Start of Data shown

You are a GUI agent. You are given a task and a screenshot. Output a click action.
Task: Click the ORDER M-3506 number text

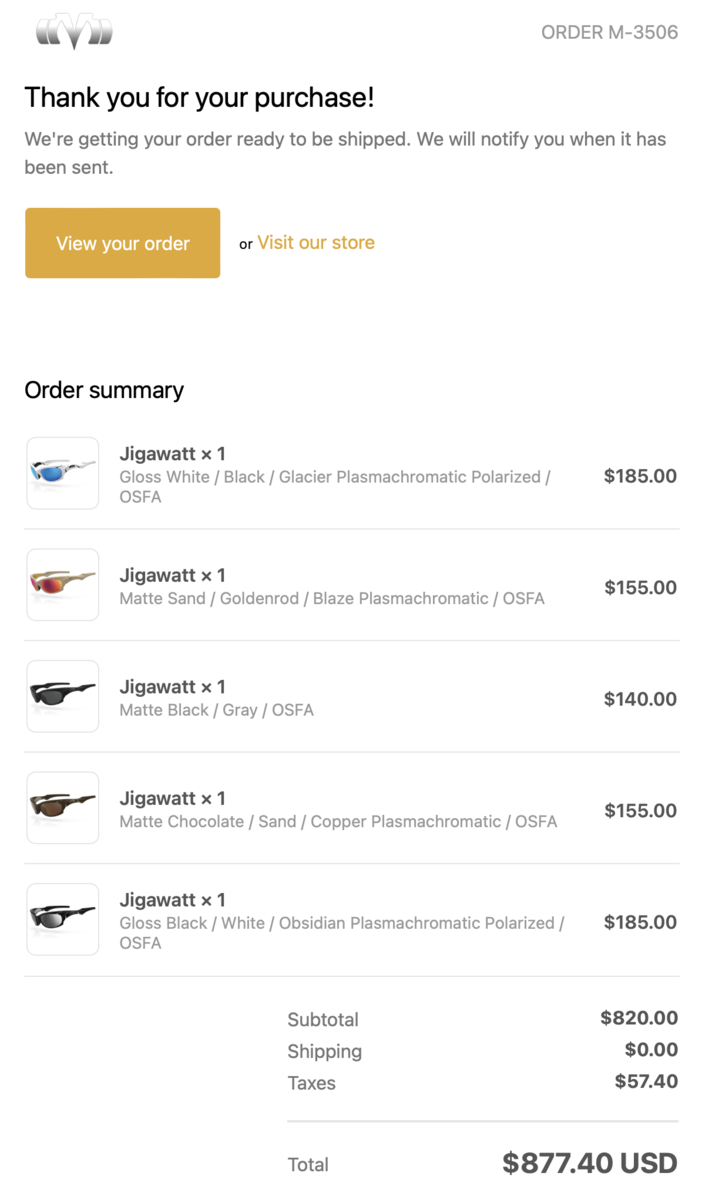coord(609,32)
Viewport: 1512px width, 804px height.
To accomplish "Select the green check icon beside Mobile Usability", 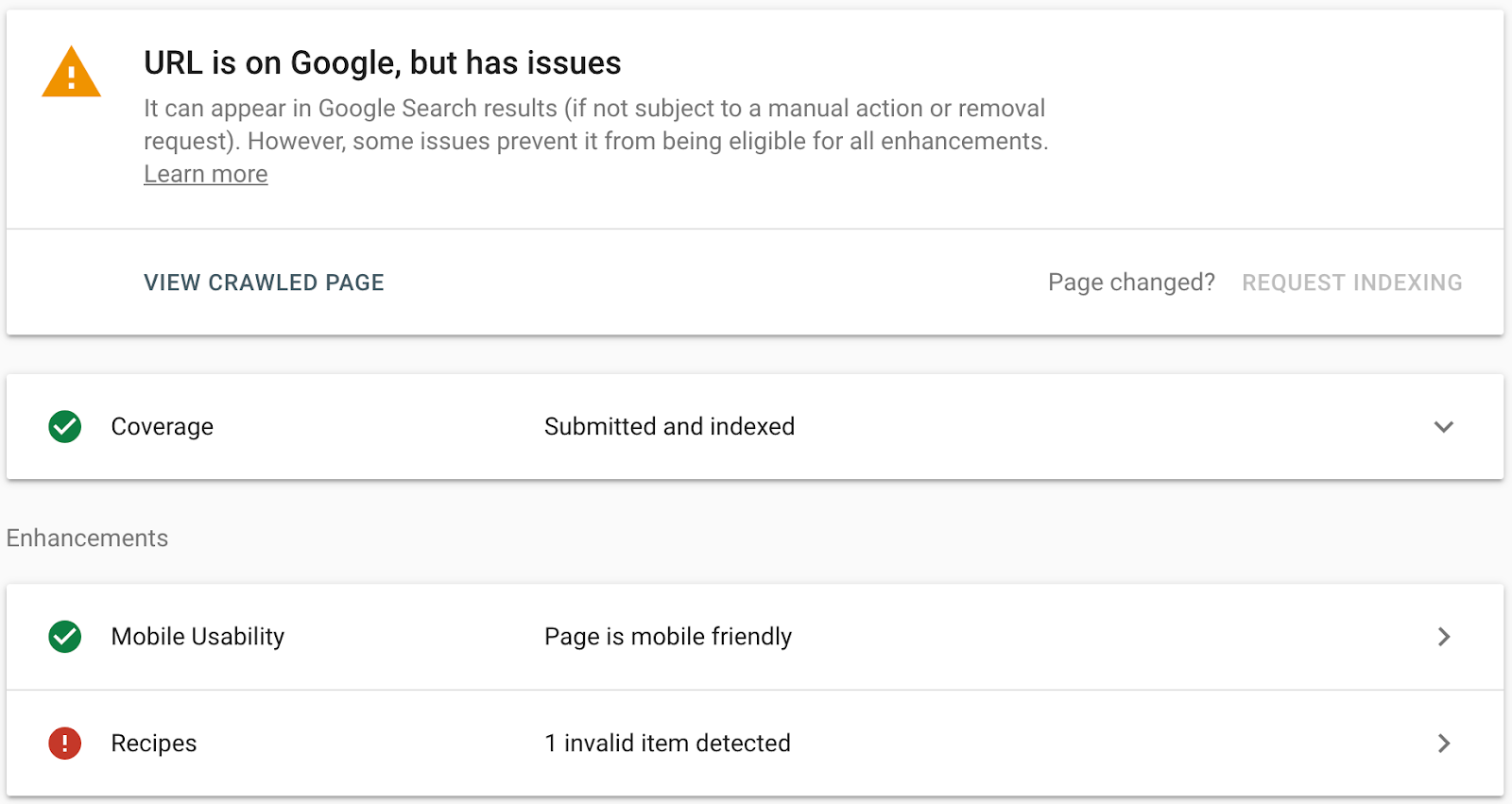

End of Data shown

* Prompt: The data above must be given back verbatim, minus its images.

* Solved exercise:
You are a GUI agent. You are given a task and a screenshot. Output a click action.
Task: Click the ORDER M-3506 number text

coord(609,32)
Viewport: 1512px width, 804px height.
To accomplish "Select the green check icon beside Mobile Usability", 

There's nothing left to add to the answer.